Le città più (video)sorvegliate del mondo
Spicca, come detto, il caso dell’India. Indore, con 200.600 telecamere per 3.208.722 persone (62,52 telecamere per 1.000 persone) è la città più sorvegliata al mondo ad esclusione dei centri cinesi. Seguono, sempre in India, Hyderabad, con 440.299 telecamere per 10.534.418 persone (41,8 telecamere per 1.000 persone), Delhi, 436.600 per 16.349.831 persone (26,7 telecamere per 1.000 persone) e Chennai, 282.126 per 11.503.293 persone (24,53 telecamere per 1.000 persone).
Restando in Asia, troviamo quindi Singapore, con 108.981 telecamere per 6.039.577 persone (18,04 telecamere per 1.000 persone). Mosca, capitale della Russia, conta invece 213.000 telecamere per 12.640.818 persone (16,85 telecamere per 1.000 persone). Troviamo poi Baghdad, in Iraq, con 120.000 telecamere per 7.511.920 persone (15,97 telecamere per 1.000 persone).
In Occidente, riflettori puntati su Londra, Regno Unito, con 127.373 telecamere per 9.540.576 persone (13,35 telecamere per 1.000 persone), San Pietroburgo, Russia, con 70.000 telecamere per 5.535.556 persone (12,65 telecamere per 1.000 persone) e Los Angeles, Stati Uniti, con 34.959 telecamere per 3.985.520 persone (8,77 telecamere per 1.000 persone).
Tra privacy e sicurezza
Le telecamere a circuito chiuso servono a molti scopi, che vanno dalla prevenzione della criminalità al monitoraggio del traffico fino all’osservazione delle operazioni industriali in ambienti non adatti all’uomo. L’adozione della tecnologia di riconoscimento facciale consente inoltre a soggetti pubblici e privati di verificare istantaneamente l’identità di chiunque passi davanti a una telecamera.
Prendiamo la Cina. L’ampio uso da parte della Repubblica Popolare Cinese di fotocamere e tecnologia di riconoscimento facciale è stato ampiamente documentato dai media. Tutto questo rende possibile il programma di credito sociale del Paese , che offre alle autorità locali una quantità senza precedenti di controllo sui propri cittadini.
Giusto per fare un esempio, le reti di telecamere cinesi possono essere impiegate per verificare i prelievi bancomat,consentire l’accesso nelle case e persino far vergognare pubblicamente le persone per reati minori come il jaywalking. Siamo di fronte ad un incubo distopico, alla realizzazione di un inferno orwelliano? Probabilmente per la maggior parte degli occidentali la risposta sarà affermativa. Ma, a quanto pare, dipende dai punti di vista. In un sondaggio del 2018 su 2.209 cittadini, l’ 80% degli intervistati ha approvato i sistemi di credito sociale.

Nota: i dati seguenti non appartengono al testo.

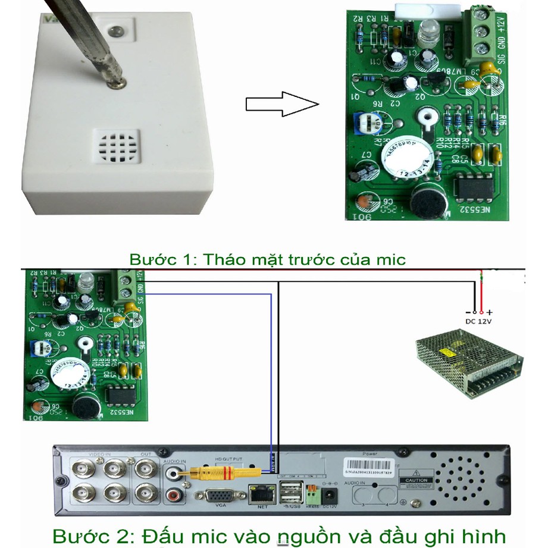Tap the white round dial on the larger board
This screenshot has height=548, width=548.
click(408, 158)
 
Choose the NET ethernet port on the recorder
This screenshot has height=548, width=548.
click(259, 493)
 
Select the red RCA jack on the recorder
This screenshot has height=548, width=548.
click(175, 493)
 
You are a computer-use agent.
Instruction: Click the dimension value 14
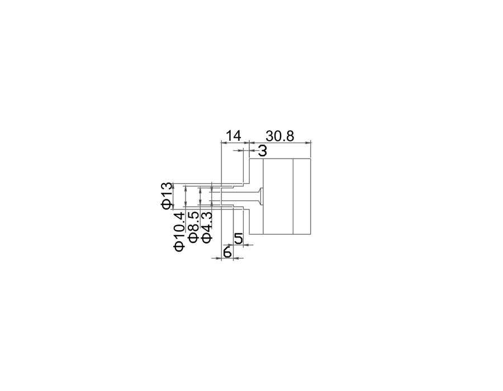[x=234, y=136]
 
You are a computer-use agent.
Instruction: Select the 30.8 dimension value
[x=280, y=136]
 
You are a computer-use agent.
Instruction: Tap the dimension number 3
[x=263, y=151]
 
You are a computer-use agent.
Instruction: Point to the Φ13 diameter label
[x=167, y=196]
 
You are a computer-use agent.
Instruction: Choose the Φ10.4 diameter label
[x=179, y=231]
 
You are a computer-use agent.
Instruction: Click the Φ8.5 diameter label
[x=193, y=227]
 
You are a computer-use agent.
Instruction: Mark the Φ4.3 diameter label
[x=207, y=227]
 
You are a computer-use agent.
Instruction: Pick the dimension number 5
[x=238, y=239]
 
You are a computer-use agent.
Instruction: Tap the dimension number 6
[x=227, y=252]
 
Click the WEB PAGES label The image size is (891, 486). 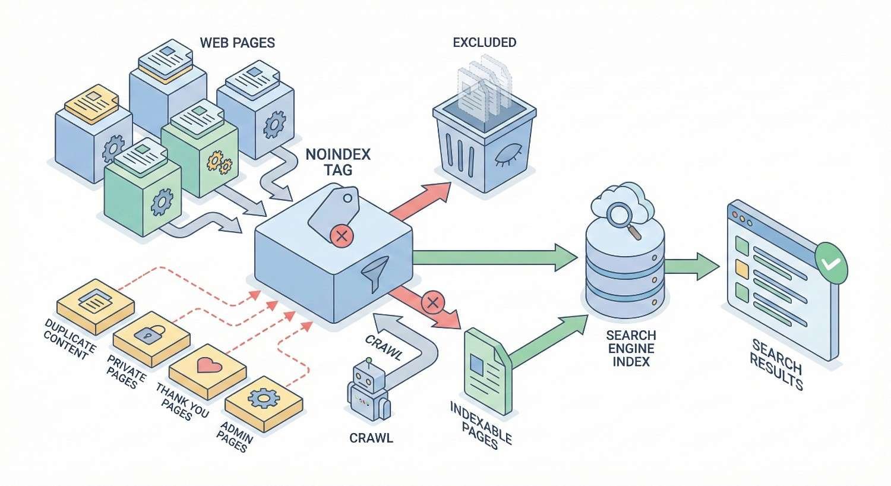(237, 43)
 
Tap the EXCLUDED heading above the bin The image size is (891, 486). (484, 43)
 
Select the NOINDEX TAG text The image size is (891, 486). (337, 162)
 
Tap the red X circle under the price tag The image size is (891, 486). (341, 237)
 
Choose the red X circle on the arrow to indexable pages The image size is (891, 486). (432, 303)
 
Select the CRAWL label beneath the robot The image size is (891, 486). (371, 438)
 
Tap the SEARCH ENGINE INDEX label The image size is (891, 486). (630, 348)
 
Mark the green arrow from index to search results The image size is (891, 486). (693, 266)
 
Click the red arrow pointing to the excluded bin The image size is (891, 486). (419, 201)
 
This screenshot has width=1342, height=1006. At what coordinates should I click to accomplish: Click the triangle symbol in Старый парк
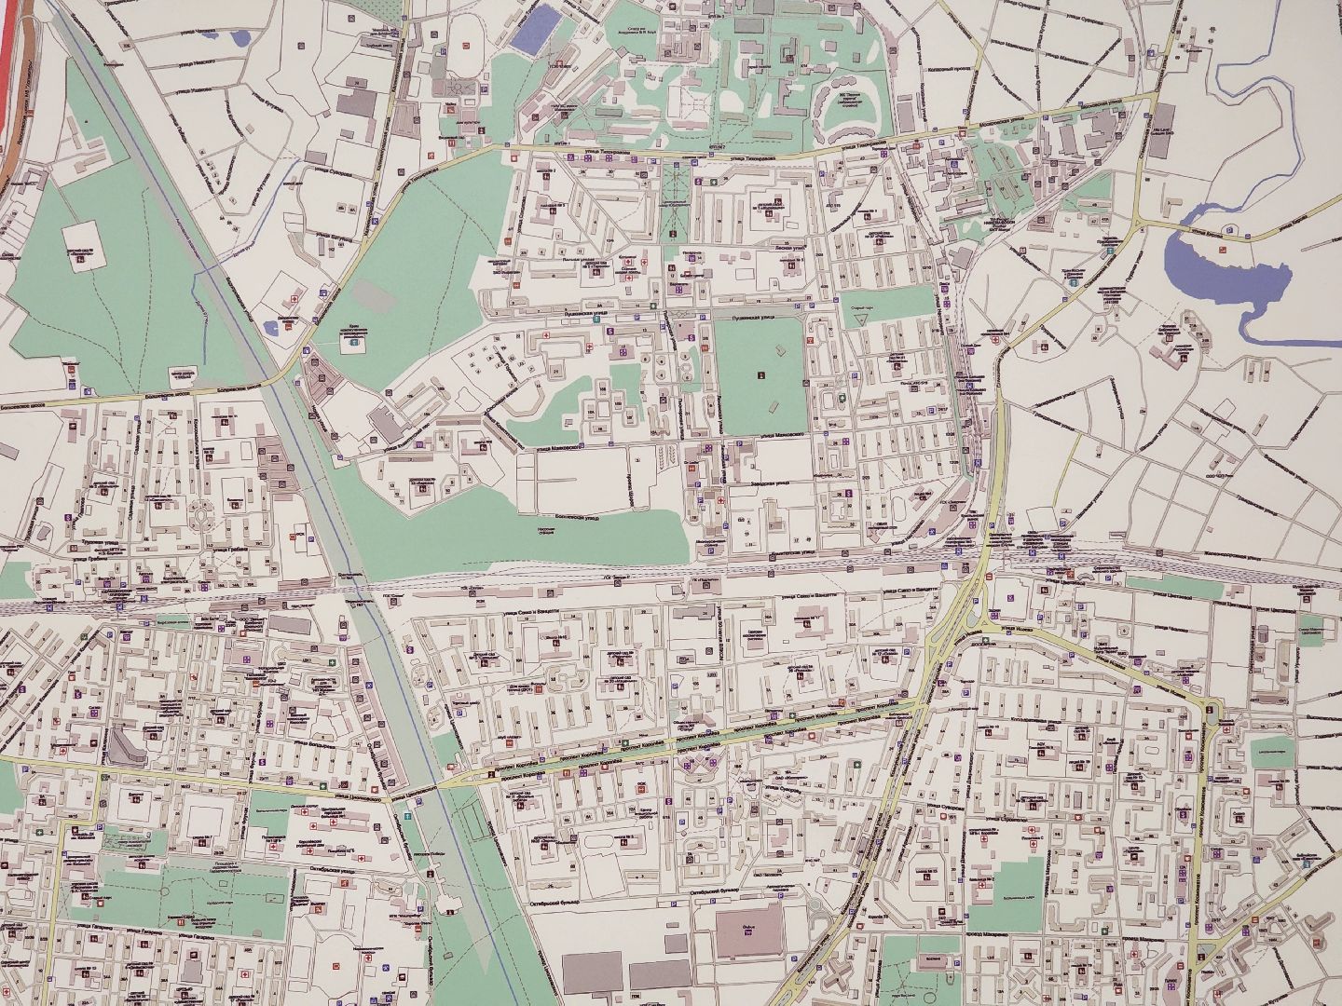pos(861,319)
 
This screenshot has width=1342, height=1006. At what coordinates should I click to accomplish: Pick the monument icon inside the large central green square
pos(761,376)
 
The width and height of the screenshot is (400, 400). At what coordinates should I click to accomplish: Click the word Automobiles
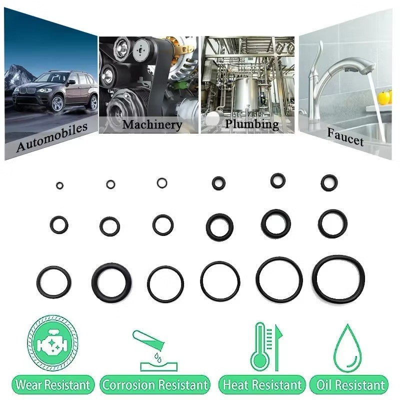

Per quanto riguarda la situazione cinese, il New York Times ha scritto che l’obiettivo del governo cinese è chiaro: “Progettare un sistema per massimizzare ciò che lo Stato può scoprire sull’identità, le attività e le connessioni sociali di una persona, e che potrebbe in definitiva aiutare il governo a mantenere il suo governo autoritario”.
Lo stesso quotidiano statunitense ha sottolineato che le telecamere forniscono una mole impressionanti di dati a un potente software analitico. Tutti questi dati vengono quindi aggregati e archiviati su server governativi. Dal canto suo la Cina ha al contrario più volte parlato dell’importanza di garantire la sicurezza e tutelare la vita dei cittadini, respingendo ogni accusa.
Il problema principale con le telecamere di videosorveglianza, in ogni caso, riguarderà in maniera più evidente i governi democratici. Ovvero, quei Paesi all’interno dei quali l’equilibrio tra il diritto alla privacy e la sicurezza è molto più marcato. E dove ogni minimo sussulto verso uno dei due estremi è in grado di generare conseguenze socio-politiche inaspettate.